── PROVIDED INFORMATION

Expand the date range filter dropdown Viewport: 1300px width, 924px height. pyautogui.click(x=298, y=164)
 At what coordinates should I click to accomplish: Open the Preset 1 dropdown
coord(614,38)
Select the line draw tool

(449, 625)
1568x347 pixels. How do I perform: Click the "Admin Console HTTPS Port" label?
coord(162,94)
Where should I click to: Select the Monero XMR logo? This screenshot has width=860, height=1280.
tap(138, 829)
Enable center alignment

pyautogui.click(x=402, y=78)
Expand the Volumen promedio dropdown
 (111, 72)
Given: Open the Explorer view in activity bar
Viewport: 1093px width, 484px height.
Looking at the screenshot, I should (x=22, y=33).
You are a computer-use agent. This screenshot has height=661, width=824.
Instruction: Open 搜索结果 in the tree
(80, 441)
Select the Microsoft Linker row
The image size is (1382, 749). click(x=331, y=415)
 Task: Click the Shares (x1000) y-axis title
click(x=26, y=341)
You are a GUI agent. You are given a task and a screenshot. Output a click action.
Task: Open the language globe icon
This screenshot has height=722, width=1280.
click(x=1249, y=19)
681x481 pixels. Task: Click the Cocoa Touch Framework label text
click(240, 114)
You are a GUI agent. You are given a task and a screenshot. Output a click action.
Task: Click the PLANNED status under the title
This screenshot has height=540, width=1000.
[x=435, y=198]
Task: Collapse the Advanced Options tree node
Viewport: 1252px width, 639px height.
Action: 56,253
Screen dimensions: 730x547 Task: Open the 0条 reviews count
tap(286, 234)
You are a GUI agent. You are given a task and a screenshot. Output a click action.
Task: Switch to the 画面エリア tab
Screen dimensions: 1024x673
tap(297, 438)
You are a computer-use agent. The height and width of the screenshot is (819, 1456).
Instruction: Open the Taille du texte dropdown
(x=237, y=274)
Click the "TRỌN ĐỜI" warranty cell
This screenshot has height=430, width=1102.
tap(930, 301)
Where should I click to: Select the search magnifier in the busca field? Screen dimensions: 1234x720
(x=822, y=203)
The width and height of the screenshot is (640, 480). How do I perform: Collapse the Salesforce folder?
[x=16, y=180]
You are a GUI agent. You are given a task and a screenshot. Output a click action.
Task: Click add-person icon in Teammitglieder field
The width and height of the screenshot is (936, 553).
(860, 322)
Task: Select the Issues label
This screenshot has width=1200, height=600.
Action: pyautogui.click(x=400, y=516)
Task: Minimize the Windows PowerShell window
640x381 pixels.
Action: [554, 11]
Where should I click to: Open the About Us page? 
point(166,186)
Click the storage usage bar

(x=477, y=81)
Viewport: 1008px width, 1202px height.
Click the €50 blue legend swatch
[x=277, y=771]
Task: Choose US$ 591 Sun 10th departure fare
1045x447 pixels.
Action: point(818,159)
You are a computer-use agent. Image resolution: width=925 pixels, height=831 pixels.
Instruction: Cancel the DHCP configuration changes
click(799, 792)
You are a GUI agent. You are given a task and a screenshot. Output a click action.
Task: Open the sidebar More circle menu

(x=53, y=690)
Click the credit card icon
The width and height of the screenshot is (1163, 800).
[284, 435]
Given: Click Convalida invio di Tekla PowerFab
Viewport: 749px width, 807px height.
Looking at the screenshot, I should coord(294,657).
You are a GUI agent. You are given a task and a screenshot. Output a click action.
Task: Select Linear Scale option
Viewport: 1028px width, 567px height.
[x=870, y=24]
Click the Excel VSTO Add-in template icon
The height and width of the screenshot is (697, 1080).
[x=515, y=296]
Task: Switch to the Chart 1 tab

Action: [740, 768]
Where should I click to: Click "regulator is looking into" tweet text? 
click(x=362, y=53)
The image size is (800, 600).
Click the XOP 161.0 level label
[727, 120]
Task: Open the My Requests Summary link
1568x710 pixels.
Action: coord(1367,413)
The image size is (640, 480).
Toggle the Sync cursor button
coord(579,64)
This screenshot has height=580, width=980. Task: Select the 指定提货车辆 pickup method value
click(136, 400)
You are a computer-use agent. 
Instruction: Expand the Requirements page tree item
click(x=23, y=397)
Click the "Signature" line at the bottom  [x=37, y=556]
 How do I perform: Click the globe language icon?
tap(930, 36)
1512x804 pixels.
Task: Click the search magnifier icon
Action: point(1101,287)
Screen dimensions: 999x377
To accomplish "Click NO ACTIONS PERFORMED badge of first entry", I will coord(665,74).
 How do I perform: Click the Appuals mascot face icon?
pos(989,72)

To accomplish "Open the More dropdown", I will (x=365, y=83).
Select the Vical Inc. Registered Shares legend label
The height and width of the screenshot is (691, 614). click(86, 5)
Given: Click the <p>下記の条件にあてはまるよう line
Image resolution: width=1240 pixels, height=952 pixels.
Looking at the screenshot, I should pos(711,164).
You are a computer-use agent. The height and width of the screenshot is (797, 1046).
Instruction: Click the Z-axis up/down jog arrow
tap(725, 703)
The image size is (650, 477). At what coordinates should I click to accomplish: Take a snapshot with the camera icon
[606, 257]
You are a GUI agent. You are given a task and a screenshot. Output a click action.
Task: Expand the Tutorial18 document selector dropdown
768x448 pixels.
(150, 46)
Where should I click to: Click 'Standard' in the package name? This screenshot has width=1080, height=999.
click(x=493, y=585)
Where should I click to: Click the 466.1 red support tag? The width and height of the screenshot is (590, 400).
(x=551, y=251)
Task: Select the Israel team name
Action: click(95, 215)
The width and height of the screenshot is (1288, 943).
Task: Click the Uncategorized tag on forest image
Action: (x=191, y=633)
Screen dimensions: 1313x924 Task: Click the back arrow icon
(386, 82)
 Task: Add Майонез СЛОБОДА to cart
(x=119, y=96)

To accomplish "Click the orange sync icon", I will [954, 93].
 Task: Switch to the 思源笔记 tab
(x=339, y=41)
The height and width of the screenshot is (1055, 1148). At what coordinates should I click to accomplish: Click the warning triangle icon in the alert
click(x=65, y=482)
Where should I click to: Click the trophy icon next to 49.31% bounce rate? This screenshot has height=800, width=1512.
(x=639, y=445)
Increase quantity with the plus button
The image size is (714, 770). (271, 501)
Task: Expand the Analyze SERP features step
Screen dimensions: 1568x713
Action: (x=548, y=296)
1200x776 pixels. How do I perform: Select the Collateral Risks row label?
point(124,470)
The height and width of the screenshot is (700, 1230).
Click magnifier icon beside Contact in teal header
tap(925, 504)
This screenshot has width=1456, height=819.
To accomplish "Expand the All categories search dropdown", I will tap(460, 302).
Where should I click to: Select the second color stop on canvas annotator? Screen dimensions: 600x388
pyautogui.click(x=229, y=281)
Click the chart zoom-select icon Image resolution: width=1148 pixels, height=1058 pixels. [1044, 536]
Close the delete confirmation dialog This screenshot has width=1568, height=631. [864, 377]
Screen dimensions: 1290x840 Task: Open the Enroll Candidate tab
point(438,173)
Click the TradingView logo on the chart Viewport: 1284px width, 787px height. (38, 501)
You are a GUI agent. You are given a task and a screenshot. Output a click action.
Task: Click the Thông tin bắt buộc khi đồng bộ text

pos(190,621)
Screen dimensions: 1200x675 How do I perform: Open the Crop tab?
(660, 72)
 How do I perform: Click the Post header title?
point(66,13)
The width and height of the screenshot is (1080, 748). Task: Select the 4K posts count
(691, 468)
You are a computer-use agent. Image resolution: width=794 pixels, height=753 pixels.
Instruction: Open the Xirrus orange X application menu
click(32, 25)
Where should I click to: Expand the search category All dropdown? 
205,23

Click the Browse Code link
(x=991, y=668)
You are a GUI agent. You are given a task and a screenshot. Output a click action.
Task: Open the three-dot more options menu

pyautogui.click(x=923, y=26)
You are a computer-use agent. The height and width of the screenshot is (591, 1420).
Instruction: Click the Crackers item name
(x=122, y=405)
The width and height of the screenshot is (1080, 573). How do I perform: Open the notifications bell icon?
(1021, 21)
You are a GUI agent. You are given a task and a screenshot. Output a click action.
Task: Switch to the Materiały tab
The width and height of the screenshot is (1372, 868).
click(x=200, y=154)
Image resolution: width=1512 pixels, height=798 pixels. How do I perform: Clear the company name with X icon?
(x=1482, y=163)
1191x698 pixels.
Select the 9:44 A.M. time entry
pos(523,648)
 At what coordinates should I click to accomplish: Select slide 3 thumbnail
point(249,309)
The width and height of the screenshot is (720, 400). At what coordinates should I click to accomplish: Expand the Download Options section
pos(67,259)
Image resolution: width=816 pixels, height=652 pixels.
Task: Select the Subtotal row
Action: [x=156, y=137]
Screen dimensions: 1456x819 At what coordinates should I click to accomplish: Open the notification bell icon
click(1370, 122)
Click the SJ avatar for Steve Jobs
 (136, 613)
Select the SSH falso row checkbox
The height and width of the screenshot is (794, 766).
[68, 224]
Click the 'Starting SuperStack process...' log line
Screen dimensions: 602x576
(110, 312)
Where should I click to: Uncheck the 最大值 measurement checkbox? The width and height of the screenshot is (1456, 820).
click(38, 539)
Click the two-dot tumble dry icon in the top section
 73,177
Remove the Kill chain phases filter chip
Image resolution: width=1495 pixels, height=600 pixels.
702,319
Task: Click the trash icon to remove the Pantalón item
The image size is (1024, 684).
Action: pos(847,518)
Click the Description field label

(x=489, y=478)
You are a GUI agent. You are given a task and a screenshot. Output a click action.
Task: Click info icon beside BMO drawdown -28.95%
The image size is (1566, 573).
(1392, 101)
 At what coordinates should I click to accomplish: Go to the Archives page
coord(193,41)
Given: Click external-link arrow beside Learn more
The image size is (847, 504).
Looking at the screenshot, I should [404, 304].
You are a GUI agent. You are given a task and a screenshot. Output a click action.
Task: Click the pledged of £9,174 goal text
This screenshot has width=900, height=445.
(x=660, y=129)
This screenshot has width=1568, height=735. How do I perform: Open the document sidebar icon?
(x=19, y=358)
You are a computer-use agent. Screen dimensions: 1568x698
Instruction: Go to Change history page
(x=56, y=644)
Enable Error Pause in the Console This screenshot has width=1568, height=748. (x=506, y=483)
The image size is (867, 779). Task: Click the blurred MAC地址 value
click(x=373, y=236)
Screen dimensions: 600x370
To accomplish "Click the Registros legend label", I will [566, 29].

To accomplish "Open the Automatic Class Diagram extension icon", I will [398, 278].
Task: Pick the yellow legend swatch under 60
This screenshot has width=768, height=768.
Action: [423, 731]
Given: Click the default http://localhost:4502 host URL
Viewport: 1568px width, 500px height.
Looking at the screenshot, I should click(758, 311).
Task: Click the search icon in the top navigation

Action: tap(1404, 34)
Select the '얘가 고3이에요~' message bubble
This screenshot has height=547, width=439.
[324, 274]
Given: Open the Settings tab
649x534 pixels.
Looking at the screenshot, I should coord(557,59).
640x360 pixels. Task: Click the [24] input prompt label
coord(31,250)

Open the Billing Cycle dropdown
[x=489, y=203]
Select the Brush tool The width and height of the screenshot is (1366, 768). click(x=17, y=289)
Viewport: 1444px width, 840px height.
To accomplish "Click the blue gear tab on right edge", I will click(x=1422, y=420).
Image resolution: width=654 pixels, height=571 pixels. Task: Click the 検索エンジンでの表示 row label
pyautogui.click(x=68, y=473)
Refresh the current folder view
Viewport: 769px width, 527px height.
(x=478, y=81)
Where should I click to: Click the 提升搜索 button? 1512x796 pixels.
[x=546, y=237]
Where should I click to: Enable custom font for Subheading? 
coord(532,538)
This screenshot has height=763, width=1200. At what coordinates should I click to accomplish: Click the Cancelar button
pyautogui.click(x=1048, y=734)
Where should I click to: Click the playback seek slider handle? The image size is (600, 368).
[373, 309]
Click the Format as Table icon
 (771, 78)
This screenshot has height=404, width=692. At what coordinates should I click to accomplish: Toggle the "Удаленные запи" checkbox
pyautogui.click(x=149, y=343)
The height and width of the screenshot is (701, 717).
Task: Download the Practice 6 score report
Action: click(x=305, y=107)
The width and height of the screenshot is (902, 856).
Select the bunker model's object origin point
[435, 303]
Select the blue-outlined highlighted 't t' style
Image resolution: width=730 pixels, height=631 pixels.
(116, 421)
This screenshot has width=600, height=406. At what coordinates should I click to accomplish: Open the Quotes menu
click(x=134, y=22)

────

Within the records, tally every line that contains the word "will". Only the resulting number should be given.

### YOUR SOLUTION:
7